# [GIVEN TASK]
Revise the part that begins with the line containing "This screenshot has height=812, width=1470." and ends with the line containing "Action: [321, 747]", putting "button" in place of "link" and leaving everything else unchanged.

# [DATA ROWS]
»»
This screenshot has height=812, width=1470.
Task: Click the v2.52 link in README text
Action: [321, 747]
««
»»
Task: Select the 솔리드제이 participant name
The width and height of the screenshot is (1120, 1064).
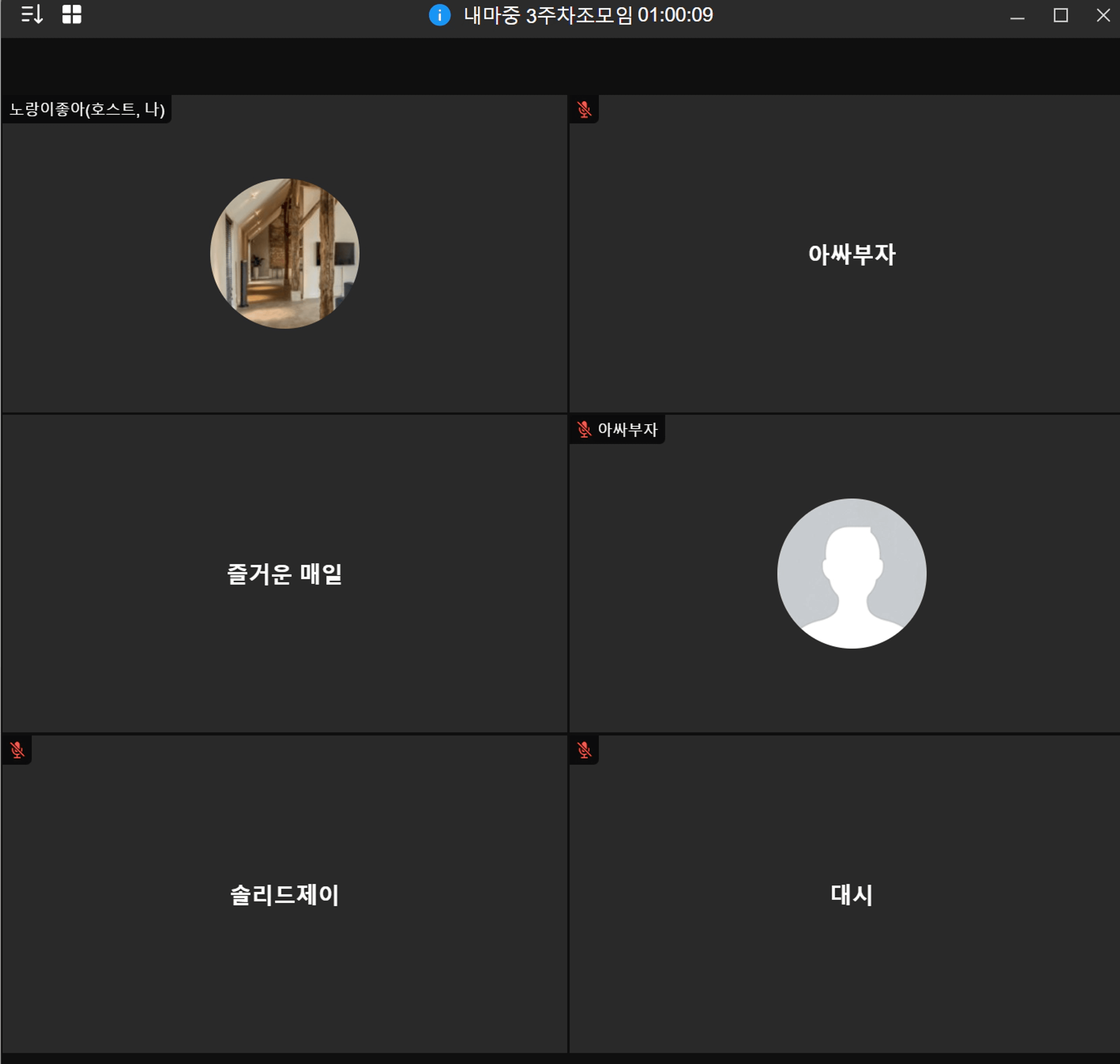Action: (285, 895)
««
# [RESULT OF THIS TASK]
This screenshot has height=812, width=1470.
Task: Click the v2.52 button in README text
Action: [321, 747]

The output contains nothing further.